There are Peachtree Chiefs, and some are connected in other ways. Two Chiefs, wide receiver Albert Wilson and linebacker Ramik Wilson attended college in Georgia but aren’t from the state. And a handful of others attended Southeastern Conference schools or grew up or attended college in the South.
The Chiefs’ family and friends section at the Georgia Dome will look like an extended family reunion on Sunday.
“All my family is from the South,” said defensive lineman Chris Jones, a rookie from Mississippi State. “I got like 30 cousins coming. Grandmothers, my dad, my mom, it should be very exciting. You know how close the South is.”
Linebacker Dee Ford, who is from Alabama and attended Auburn, said he’s been looking forward for this trip since game appeared on the schedule. He’s expecting about 100 family and friends in attendance.
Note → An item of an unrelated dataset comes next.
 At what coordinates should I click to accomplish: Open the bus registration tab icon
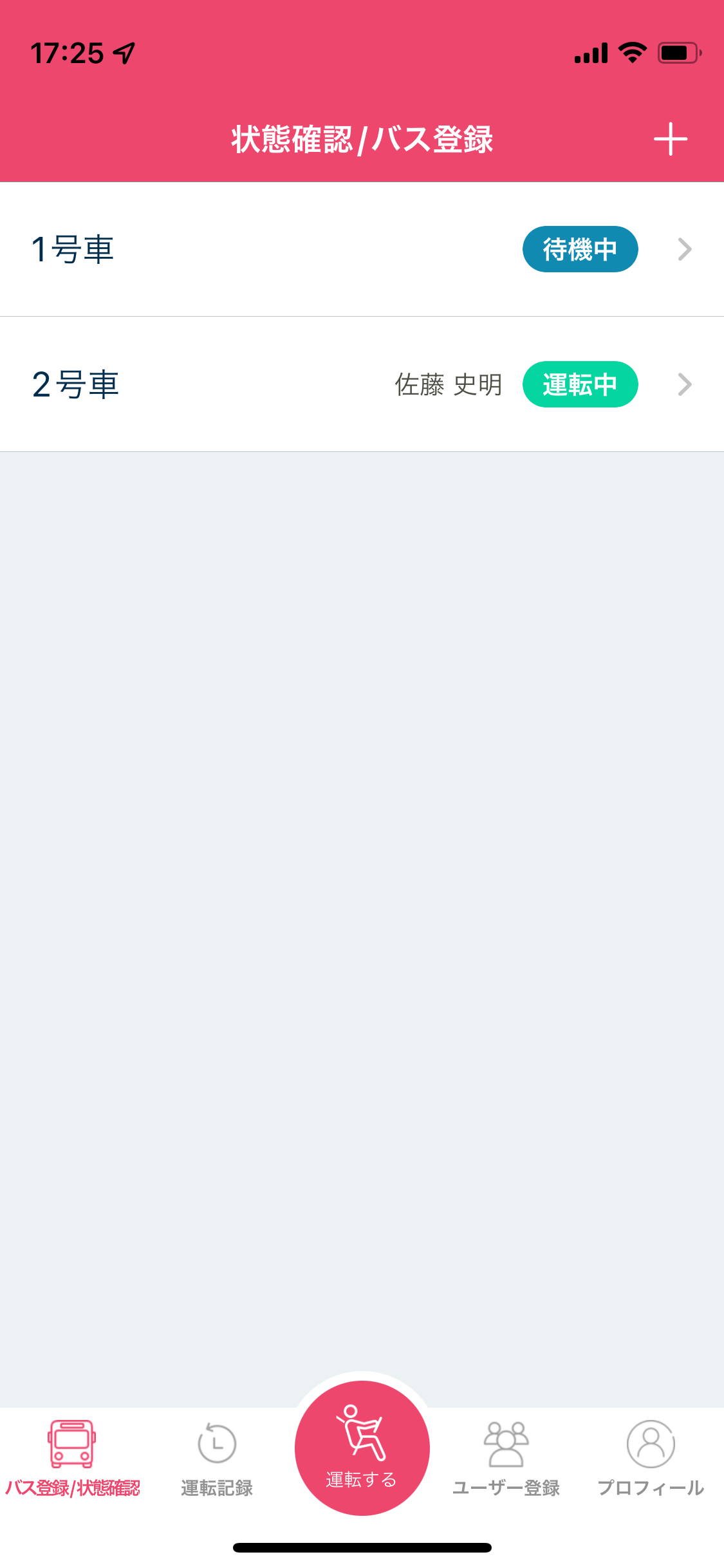pyautogui.click(x=72, y=1444)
Wide receiver and special teams standout Demarcus Robinson grabbed about 20 tickets for “aunties, cousins, sisters, brother, the whole family.” As soon as Robinson made the team, his mother got the schedule and declared she would make every game close to home in Fort Valley, Ga., about 150 miles from Atlanta.
“Every game is important, and when you have so much family involved, it’s even more powerful,” Robinson said.
Wide receiver Chris Conley, who played at Georgia and calls Dallas, Ga., home, said he likes the idea of playing well in front of so many familiar faces and understands the game represents another statement opportunity. The Falcons, 7-4, lead the NFC South and would be the No. 4 seed if the season ended today.
“This game is meaningful because Atlanta is a good team, and nobody wants to go off a win like we had last week and lose,” Conley said. “Are we going to be a team that’s all talk when it’s a night game, or are we going to take business when it’s not?
“It really comes down to who are we going to be? It comes down to a pride thing. But going back to Georgia makes it that much better.”